Suede
Os Maravilhosos
por
Eduardo Palandi
Inglaterra,
1989. A música pop da ilha estava passando por um período
de transformação. Bem menos acentuado que o punk, por não
ter tentáculos em outras esferas além da musical, mas sabia-se
que ao menos o gosto musical dos habitantes da Inglaterra não seria
mais o mesmo. Os Smiths tinham acabado, o Echo & the Bunnymen perdeu
Ian McCulloch pra carreira-solo e Pete DeFreitas para a eternidade, o New
Order fazia intervalos cada vez mais longos entre um disco e outro, e a
estrela negra do indie-dance subia. Ian Brown e seu Stone Roses levavam
os amantes da boa música à loucura; era a década de
90 começando antes, como um jornalista definiu.
Muitas bandas que conquistariam grandes
êxitos nos anos 90 começaram nessa época. Ride (formado
em 87), Blur (de 89), Charlatans (88). Todas seguindo a cartilha dos Stone
Roses. Mas uma delas, além de beber na fonte dos macaquinhos de
Manchester, carregava suas letras e instrumental de androginia, cinismo,
sarcasmo e ambigüidade, com traços do glitter rock de David
Bowie e das letras mais cáusticas do mestre Morrissey. Também
tinha um nome curto: Suede.

_Dados disponíveis:_
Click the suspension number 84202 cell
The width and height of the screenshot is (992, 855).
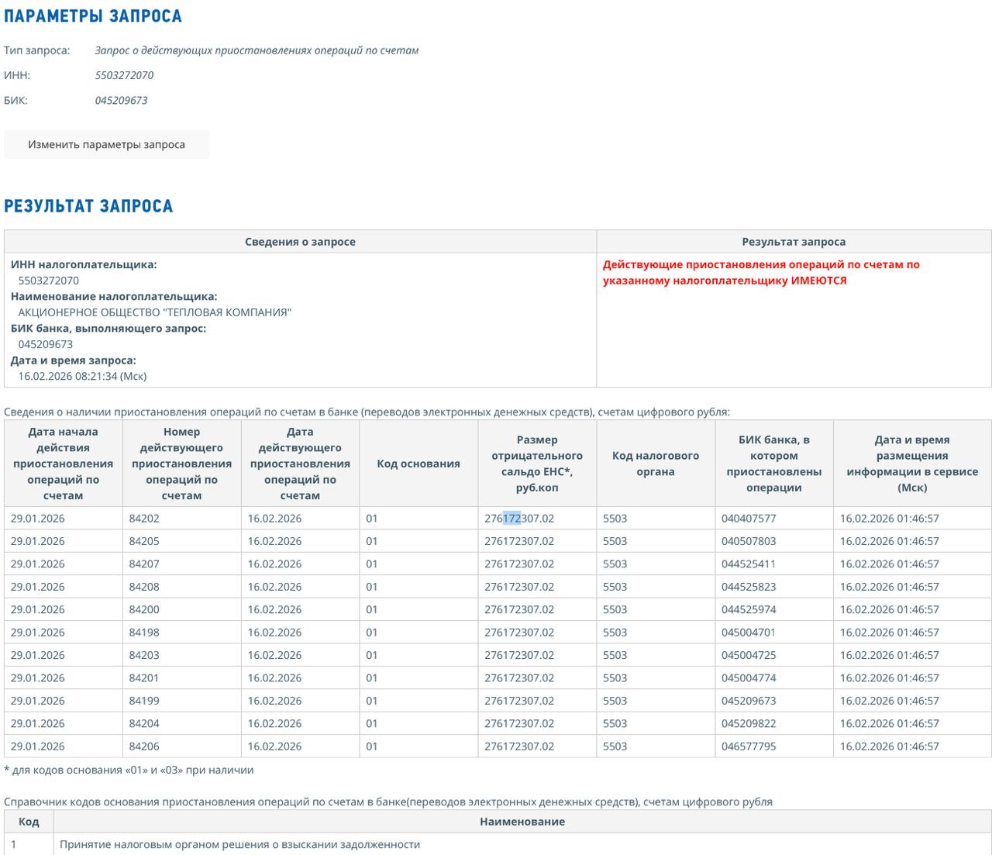pyautogui.click(x=144, y=519)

_Tarefas a fazer:_
a: Transcreva, do texto sobre o Suede, o trecho que vai de "Muitas bandas que" até "nome curto: Suede.".
b: Liste as bandas que o texto sobre o Suede cita acompanhadas de um ano entre parênteses, junto com esse ano.
c: Retome o texto sobre o Suede a partir do ponto em que ele termina.
As linhas não são necessárias para realizar estas tarefas.

_Respostas por tarefa:_
a:
Muitas bandas que conquistariam grandes
êxitos nos anos 90 começaram nessa época. Ride (formado
em 87), Blur (de 89), Charlatans (88). Todas seguindo a cartilha dos Stone
Roses. Mas uma delas, além de beber na fonte dos macaquinhos de
Manchester, carregava suas letras e instrumental de androginia, cinismo,
sarcasmo e ambigüidade, com traços do glitter rock de David
Bowie e das letras mais cáusticas do mestre Morrissey. Também
tinha um nome curto: Suede.

b: Ride (87), Blur (89), Charlatans (88)

c:
O Suede surgiu da inquietação
de dois moleques que, apesar de não terem lá uma grande amizade,
viram que poderiam criar pequenas obras-primas juntos: Brett Anderson e
Bernard Butler. Anderson escrevia letras com interpretações
dúbias, e Butler tinha um estilo de tocar guitarra rasgante, com
ecos de John Squire e Tom Verlaine. Pegaram o nome Suede de um single de
Morrissey, "Suedehead", e decidiram por apenas "suede" porque a palavra
"suede" (camurça) era uma gíria londrina para "ambíguo".
Nada mais perfeito.
Era hora de procurar outros membros
pra banda, e não demorou para acharem alguém pra assumir
a vaga do contrabaixo: Justine Frischmann, amiga de Brett, juntou-se à
banda tocando o instrumento, mas logo depois encontraram Mat Osman. Justine
então foi deslocada para a segunda guitarra. Pra bateria, chamaram
Mike Joyce, o baterista dos lendários Smiths, recém-demitido
da banda de apoio de Morrissey.
Com essa formação gravaram
uma canção para uma coletânea em cassete com várias
bandas pequenas de Londres, Wonderful sometimes. Os fãs de
Suede hoje disputam essa fita a tapa no mercado de raridades britânico.
Em seguinda, Justine deixou a banda e começou a namorar Damon Albarn,
vocalista do Seymour, que depois viraria Blur. É dessa época
a rixa entre Damon e Brett, que sentia uma certa queda pela garota. O Suede
então decidiu que apenas Butler seria responsável pelas guitarras,
e gravou um single de 12 polegadas com as músicas Art, Be
my god e novamente Wonderful
sometimes, mas o single nunca
saiu. Algumas cópias chegaram a ser prensadas, e hoje valem uma
grana violenta. Mike Joyce então saiu da banda, sendo substituído
pelo baterista que permanece até hoje, Simon Gilbert.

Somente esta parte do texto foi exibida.